** START SOURCE MATERIAL **
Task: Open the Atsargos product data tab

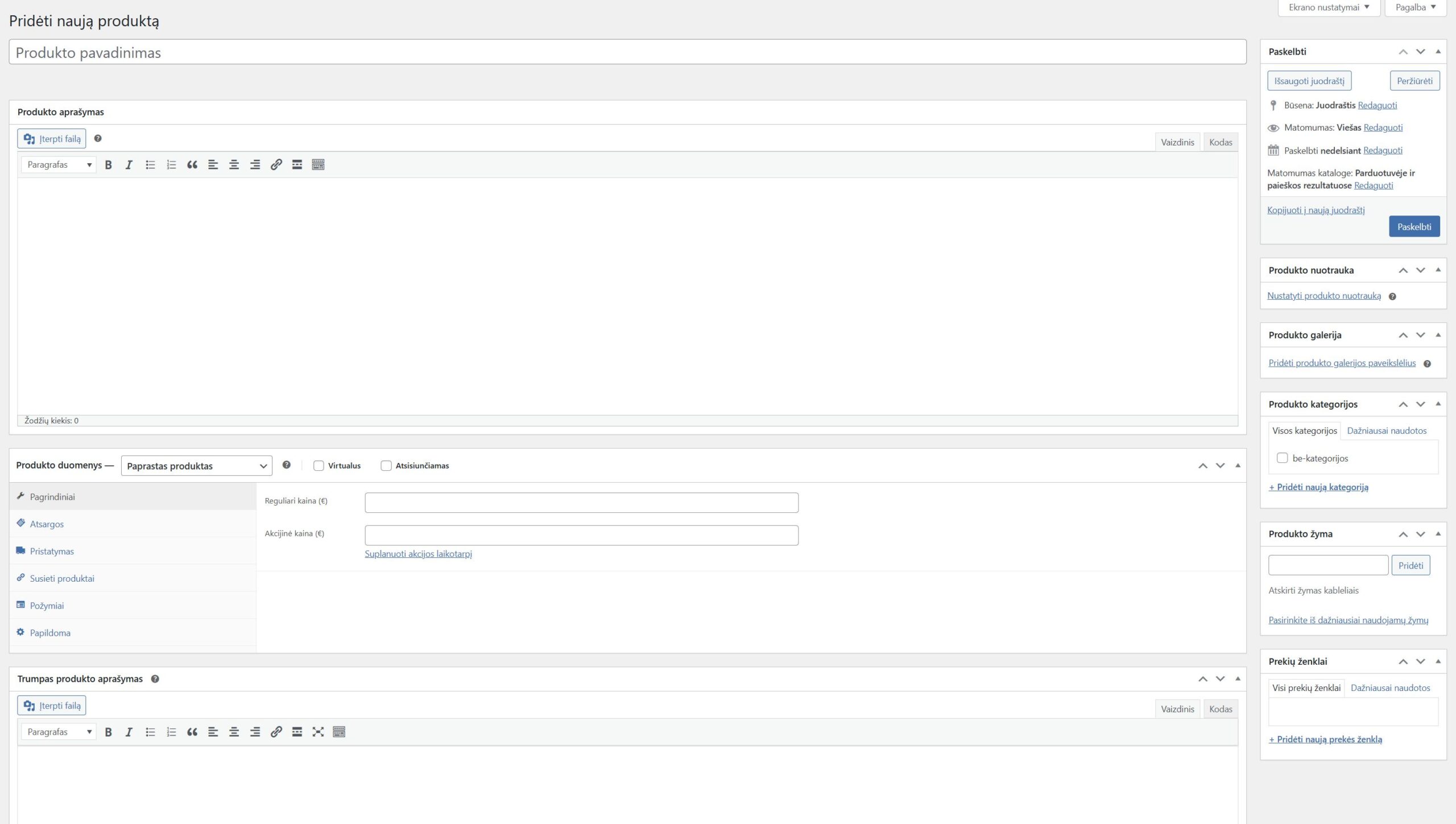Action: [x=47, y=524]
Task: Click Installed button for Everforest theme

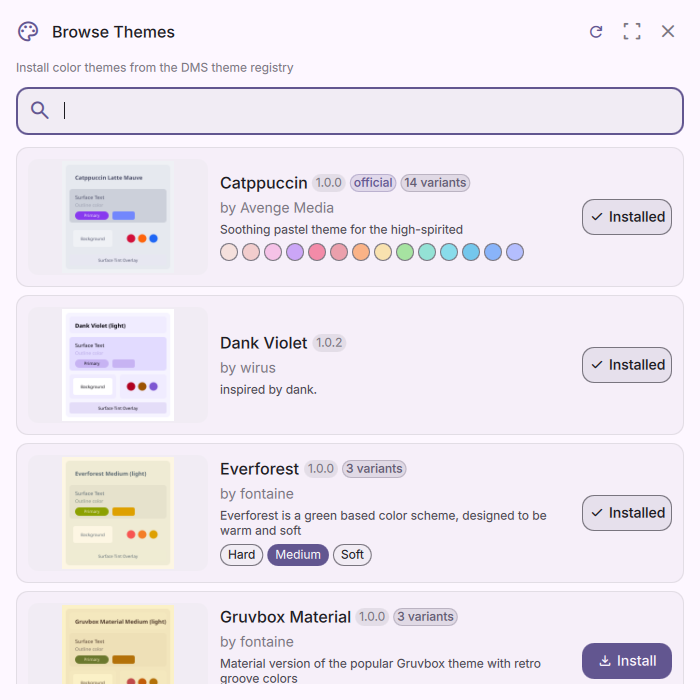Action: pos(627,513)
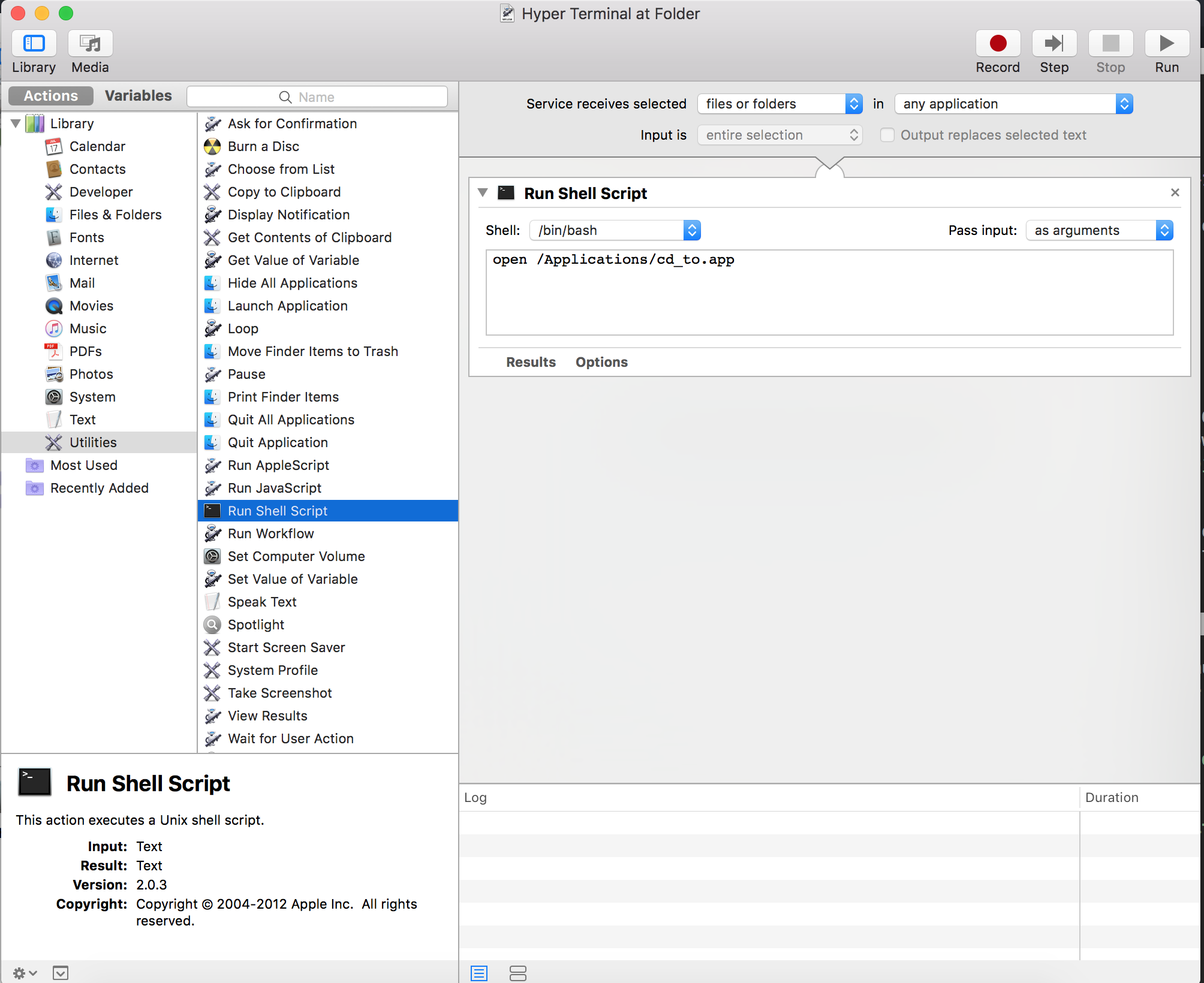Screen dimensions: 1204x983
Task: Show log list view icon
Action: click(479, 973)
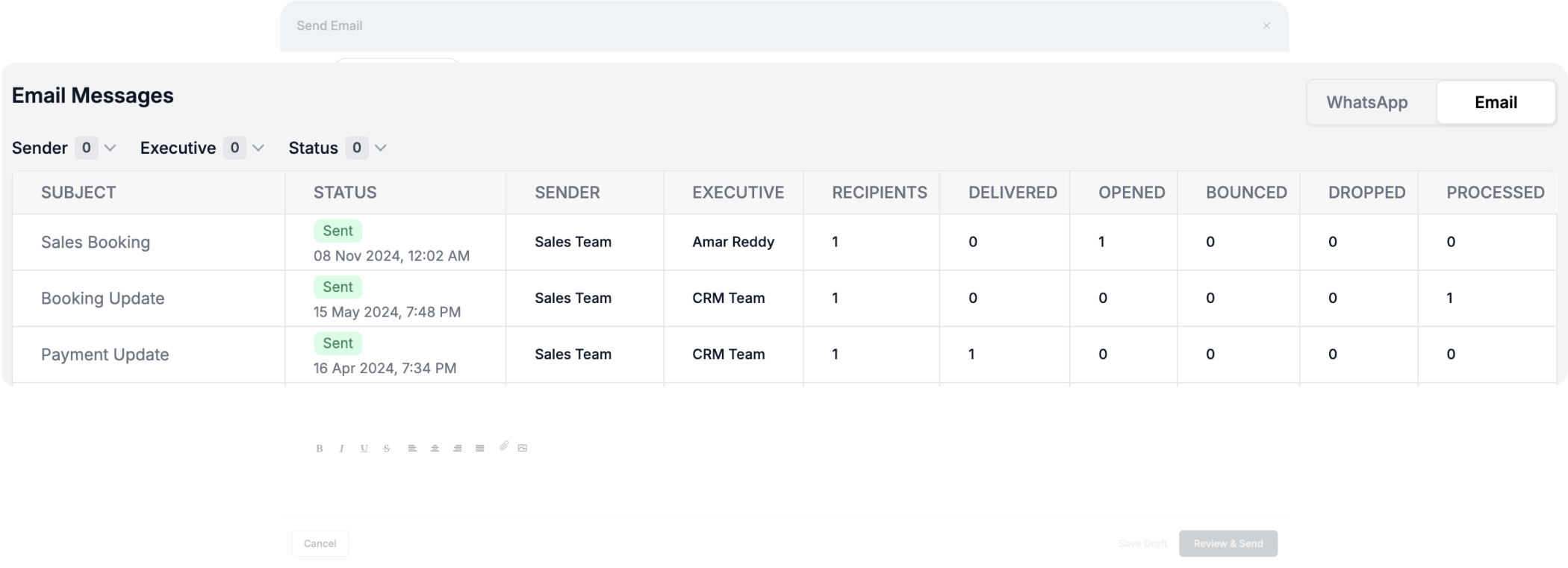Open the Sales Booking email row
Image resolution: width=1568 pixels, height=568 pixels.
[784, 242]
** END SOURCE MATERIAL **
** START SOURCE MATERIAL **
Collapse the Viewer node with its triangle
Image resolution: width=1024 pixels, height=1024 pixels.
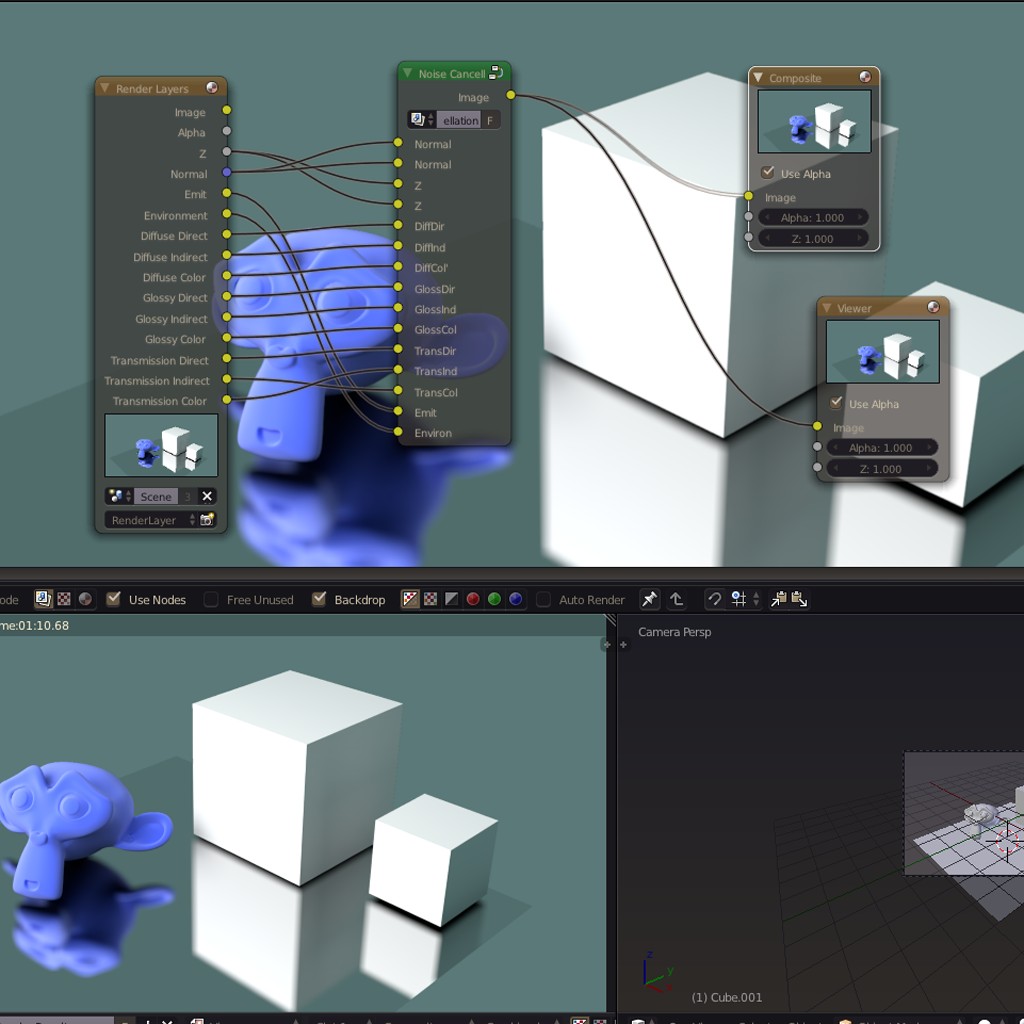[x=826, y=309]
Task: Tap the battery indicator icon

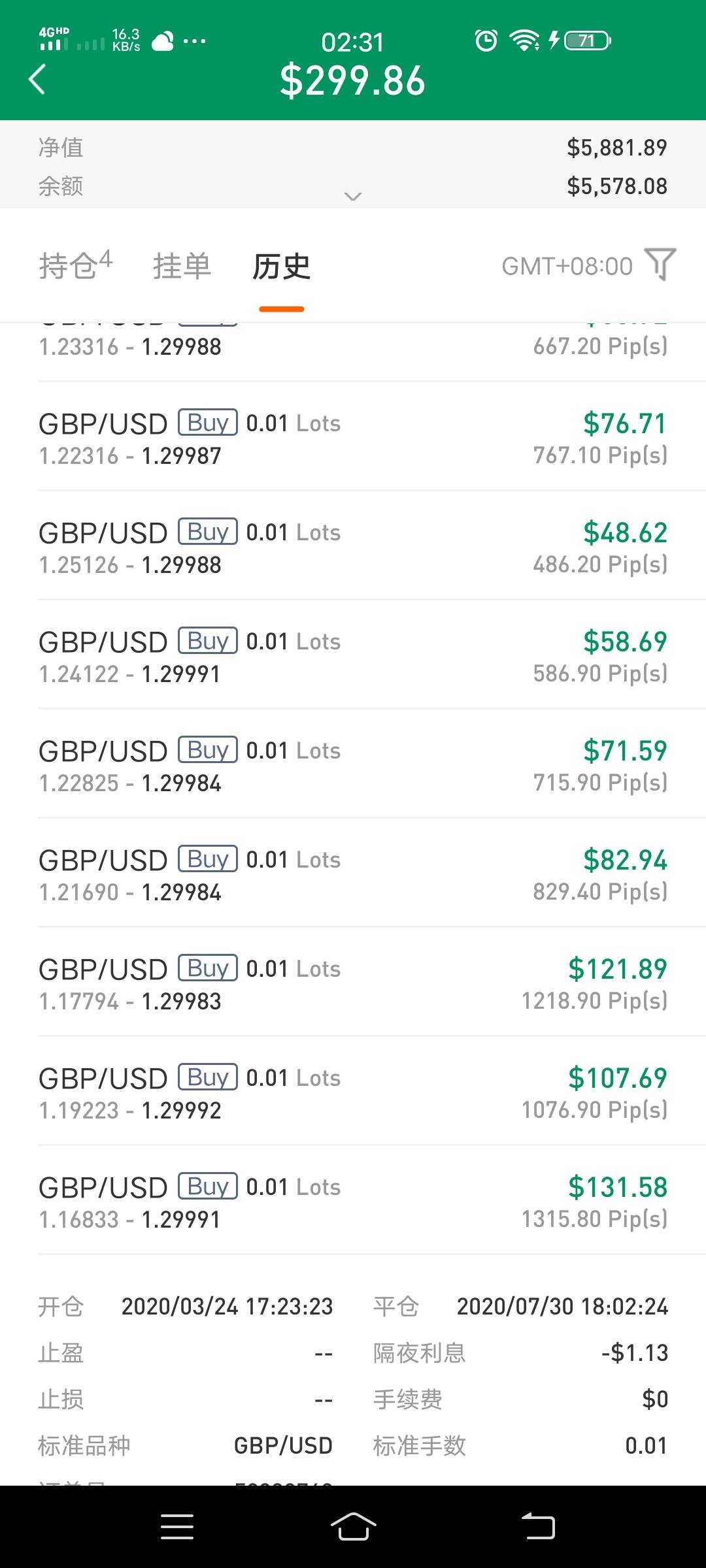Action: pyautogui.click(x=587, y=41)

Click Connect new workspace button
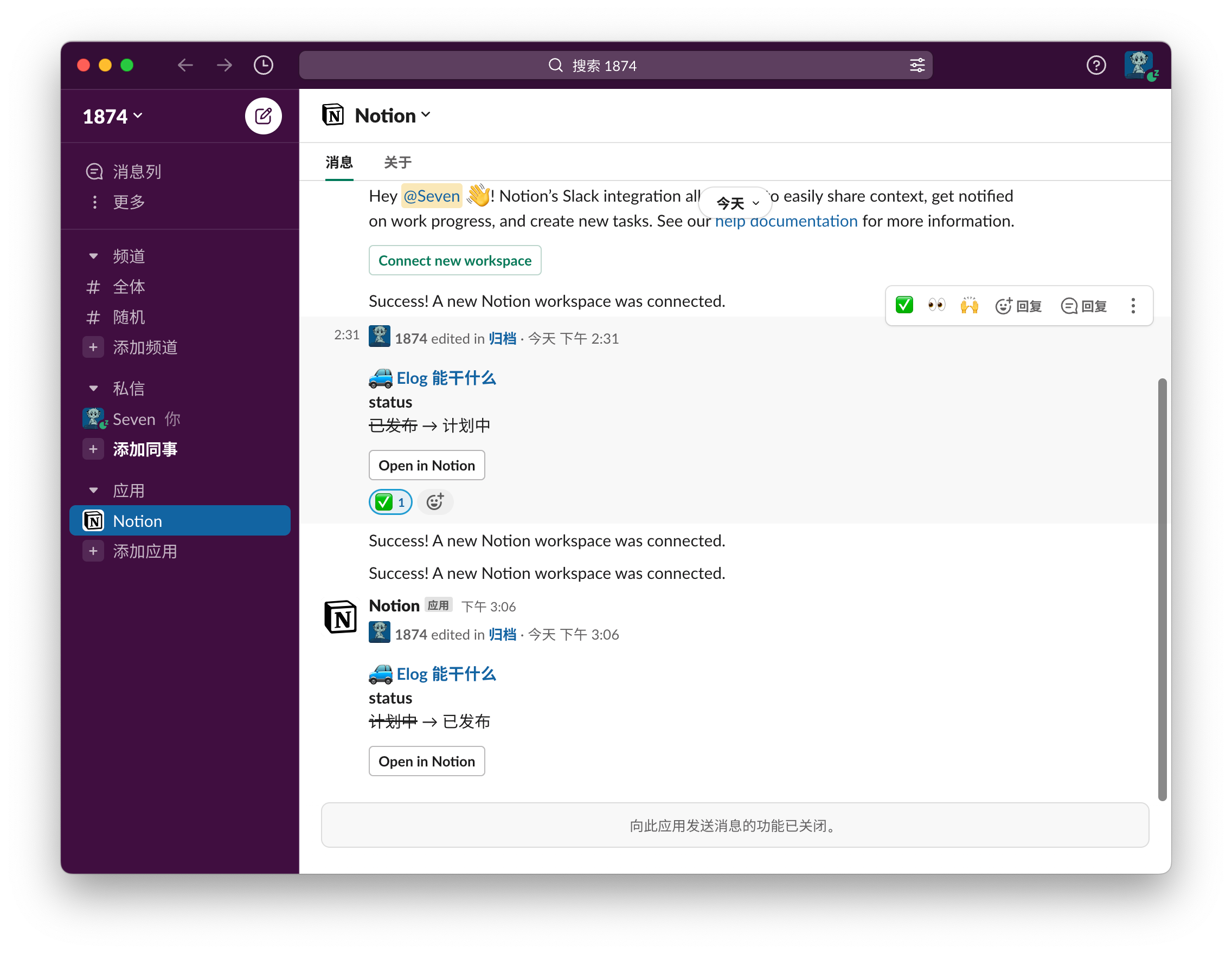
** END SOURCE MATERIAL **
Print the listing lines exactly, starting at the line that contains "Task: Tap the battery indicator icon" and ending at the line that contains "Click Connect new workspace button", and omit the pictures from your answer.

**FULL SOLUTION**
Task: Tap the battery indicator icon

Action: pyautogui.click(x=587, y=41)

Click Connect new workspace button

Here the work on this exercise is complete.